A Fonoaudiologia na saúde pública deveria ser marcado pelos seguintes princípios:
§ promover mais a saúde do que a reabilitação dos distúrbios da comunicação;
§ orientar dentro dos programas já existentes ,a inserção dessa ciência como agente facilitadora dos distúrbios da comunicação, deixando de olhar o indivíduo, mas levando melhorias ao coletivo.
§ encarar os distúrbios da comunicação de maneira mais abrangente, pois eles se entrelaçam com muitas outras facetas do bem-estar social, tais como o emprego, habitação e educação;
§ atuar na proximidade dos ambientes em que os problemas aparecem;
§ ir ao encontro dos indivíduos, ao invés de ficar passivamente a espera de que eles procurem pelo atendimento fonaoudiológico;
§ discutir a competência lingüístico-social, mais do que se fixar no sintoma, e tentar reduzir ou extinguir os distúrbios da comunicação;
§ educar o público para compreender a natureza e as causas de seus problemas e os recursos disponíveis para se lidar com os mesmos.
Para que o Fonoaudiólogo possa atuar nas unidades básicas de saúde, torna-se necessário definir o papel do mesmo, assim como o trabalho a ser desenvolvido por ele que abrange certamente a prevenção primária, secundária e terciária em três níveis de atenção diferentes, também primária, secundária e terciária.
Na prevenção primária o fonoaudiólogo deverá atuar na educação e conscientização da população sobre os cuidados básicos para a manutenção da saúde global da comunicação, identificando e acompanhando as patologias de maior ocorrência na população, tendo como objetivo diminuir as possibilidades de evolução ou agravamento, prevenindo contra a necessidade de atendimento aos níveis secundários e terciários.
Já na prevenção secundária, seria focalizar a patologia de maior prevalência, atender a população para identificar mais cedo possível as ocorrências patológicas, estabelecer uma relação profissional multidisciplinar e promover condições para que portadores de alterações globais possam desenvolver as suas atividades sociais.
E na prevenção terciária, trabalha-se com a reabilitação das alterações já instaladas de um grupo na população.
3- Considerações finais
Esses atendimentos devem ser efetuados através de programas específicos desenvolvidos junto aos existentes no município, em leitos hospitalares, criando parcerias com os demais ambulatórios e secretarias, para que se tenha um melhor resultado na prevenção, na terapia, na reabilitação e na eliminação de fatores que interferem na aquisição e desenvolvimento dos padrões da fala, linguagem e audição atendendo assim toda à demanda populacional necessitada.
A Fonoaudiologia ainda tem muito que conquistar, especialmente no setor público e em nossa cidade.

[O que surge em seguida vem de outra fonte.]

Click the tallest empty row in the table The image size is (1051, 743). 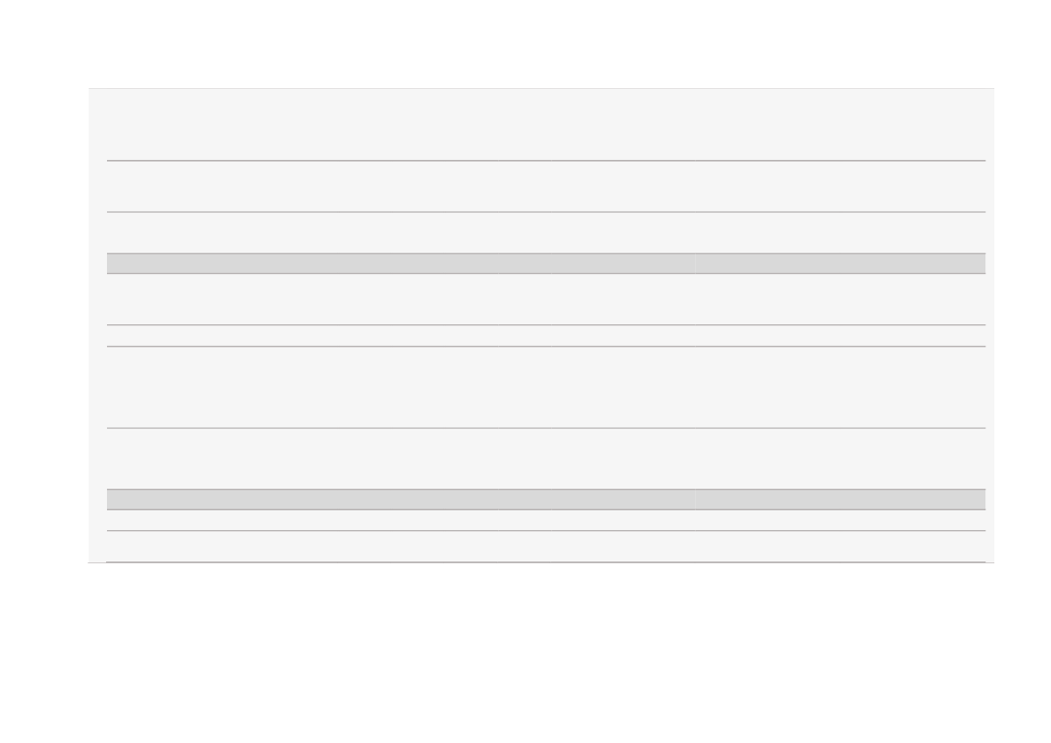(546, 387)
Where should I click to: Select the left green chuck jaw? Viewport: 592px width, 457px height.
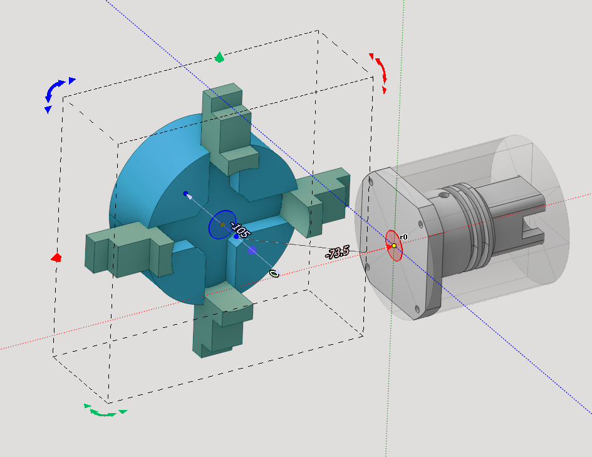pyautogui.click(x=122, y=248)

Para tanto, torna-se fundamental estabelecer espaços , momentos de discussões e de escuta entre fonoaudiólogos, gestores e a população.

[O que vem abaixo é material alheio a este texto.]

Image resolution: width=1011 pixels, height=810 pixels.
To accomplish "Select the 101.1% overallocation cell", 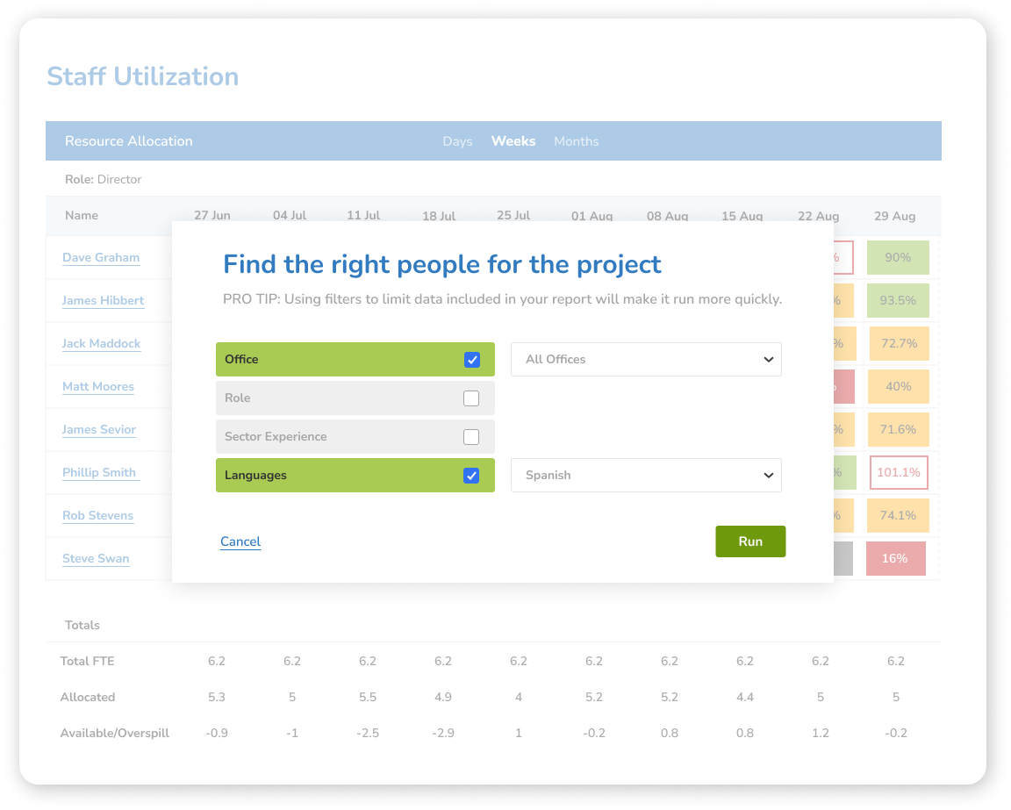I will click(898, 472).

O nosso paciente não é só portador de uma deficiência funcional ou processual. Sua patologia pode não doer ou curar-se através de drogas e instalar-se tão sorrateiramente que alguns não enxergam , levando por vezes a uma morte silenciosa e em outras vezes a marginalização desse indivíduo na sociedade.
Dessa forma, tudo que o que for possível em cada momento deve ser feito, pois cada momento é único. Deixar de fazê-lo com a esperança de uma outra oportunidade, transferir resoluções para outro dia, contar com as possibilidades de uma outra época ,é como assinar um contrato de risco com o destino, sem se dar conta de que as cláusulas de tal contrato costumam ser desfavoráveis aos mortais, frente aos altos índices epidemiológicos num país desnutrido e sem cultura.